Silence. I keep with this theme because I think that there must be an end to justifications, to explanations, to working ourselves over with reasons and arguments. Or, there should be an end. In the clamor of daily life, thought, there doesn’t seem to be an end. The Buddhist imperative to remain in the moment, in the feeling, in the thought, in the body and vanquish desire so as to reach a state of peace and silence conforms to the Franciscan-ascetic call for resignation and surrender to the Will of God regardless of the wants and desires of our ego; but doing these things is harder than it seems. Nevertheless, there appears to be a roadmap to, at least, approaching these calls for silence in the works of the greatest of our philosophers, who, it seems, suddenly and in spite of themselves, come to the end of the space of reasons and stand face to face with the Mystery, with the unknown, the unsayable—the unexplainable. They call it a mystical experience, a conversion experience, etc., and are affected by this in one of two ways: they either wish to honor it with quiet and silence or bow to its transformative promise by carrying out a transformation in their own persons.
In his La mezquita azul, Luis Villoro recounts his own mystical experience while inside Turkey’s Blue Mosque. Villoro’s mystical experience is not unlike Portilla’s (Section B of Part I), who suddenly feels a deep unwavering peace within him, but it is more perceptual than Portilla’s. What I mean is that he “sees” connection, coherence, and totality all about him; he sees meaning and purpose; he recognizes, in what he sees, in what he hears, and in what he feels, that he is just a part of, an aspect of a greater whole. He writes: “I know that I am one of many, small, insignificant in the sea of humanity, [a humanity that] has elevated itself to the sacred throughout time” (Vislumbres de lo otro, 51). For Villoro, the mystical experience is an opportunity for humility, for resignation of ego, of self-importance. Villoro recognizes this and struggles against the demands of his own vocation (which is our vocation).

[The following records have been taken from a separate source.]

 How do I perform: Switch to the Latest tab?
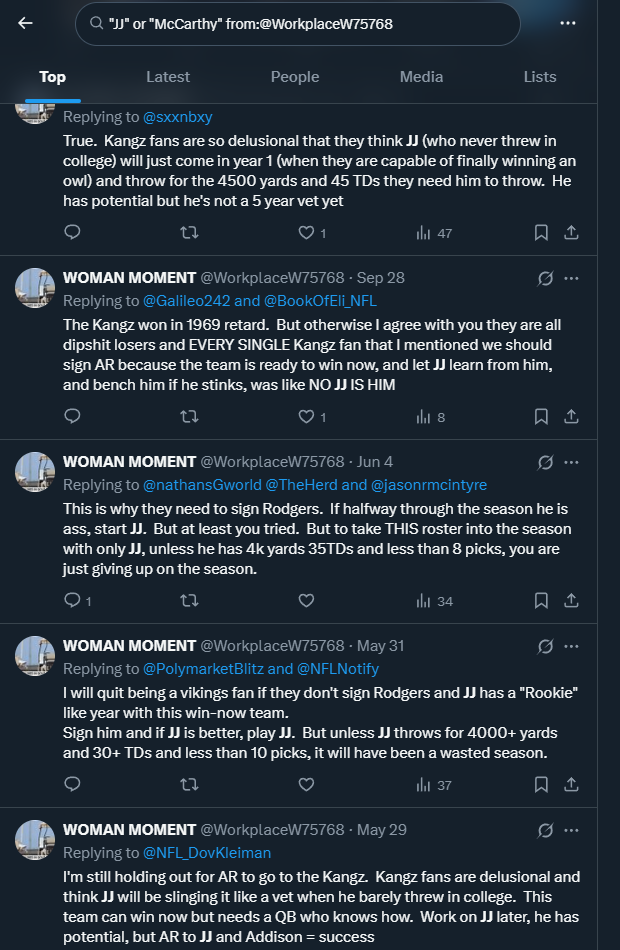pos(168,77)
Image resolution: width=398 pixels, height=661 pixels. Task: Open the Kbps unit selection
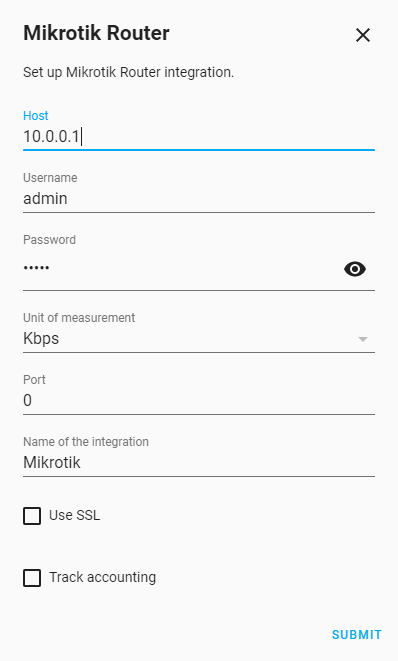click(x=199, y=339)
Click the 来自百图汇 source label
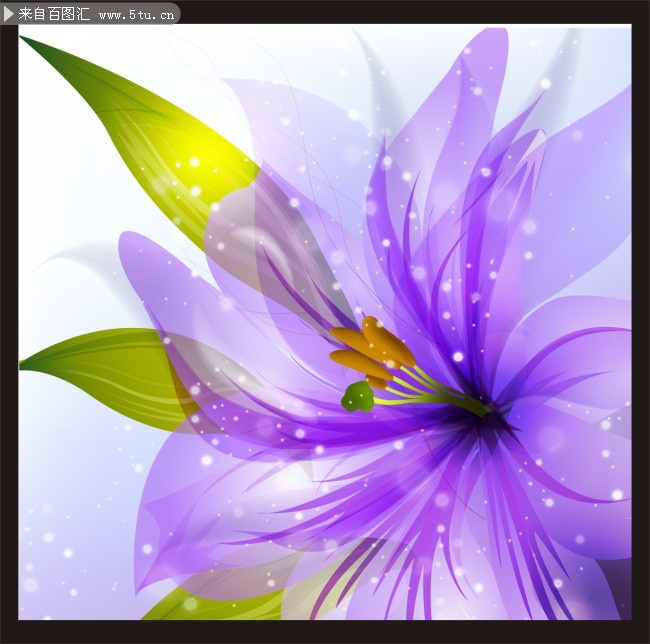The height and width of the screenshot is (644, 650). point(54,14)
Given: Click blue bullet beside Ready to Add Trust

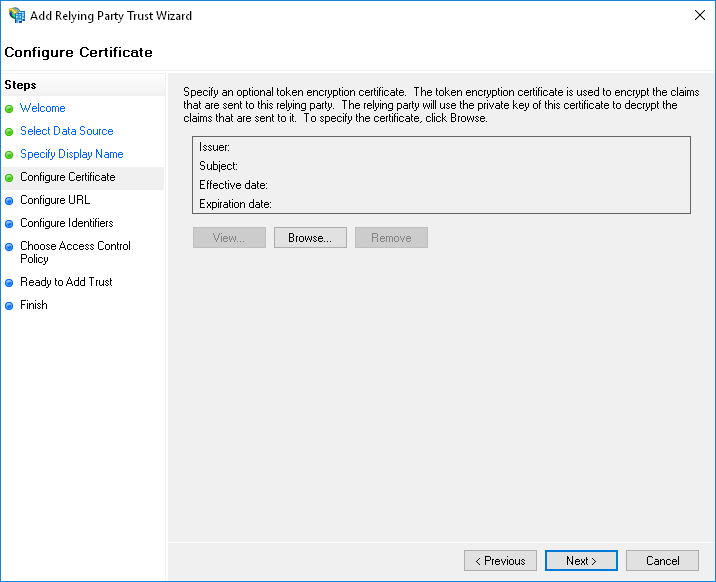Looking at the screenshot, I should click(x=9, y=283).
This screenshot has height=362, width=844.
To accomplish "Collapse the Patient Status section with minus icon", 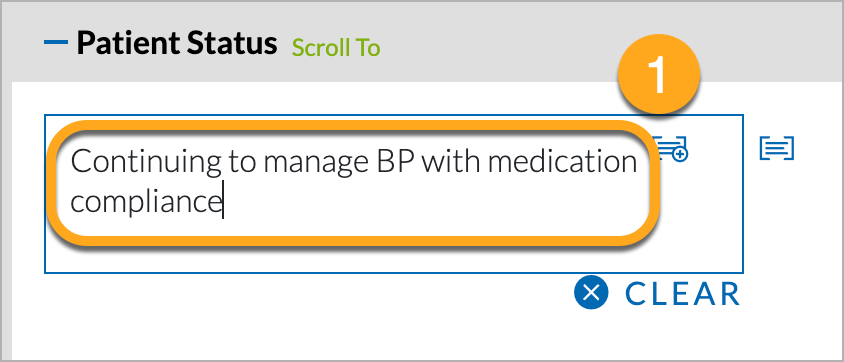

“But my vanity is still with me. I look at myself and register my words. I realize that I am thinking about what I will write, perhaps, about this moment. Then I pray: “Allow my pride to vanish, allow for the destruction of my immense vanity, that my egoism may finally be erased.” And only then do I feel, only then do I see the truth. Everything becomes forever transparent, everything is pure, held in suspense, serene and peaceful, everything is safe. The I is lost; it is small, trivial, forgotten. How wonderful that it may be this way! That everything is part of everything, that everything is one! How forever splendid the light of the universe” (Ibid., 51)
Villoro’s own struggle while within the experience itself shows that not even the presence of the unfathomable can deprive us of our habits. But that’s not the lesson we should get from Villoro’s account; the lesson is that the path to silence, the way to overcome the noise of vanity, is not within. Prayer is a call, an address to the Mystery itself, and, in his, Villoro calls for the destruction of his egoism and his vanity so as to “see the truth.” It turns out that the truth is transparent, pure, serene, peaceful, and safe—it is not the end of arguments, of justifications, of reasons, of dialectics—things that really never have an end; it is not the source or the product of power or agreement: the truth is there where the I is lost.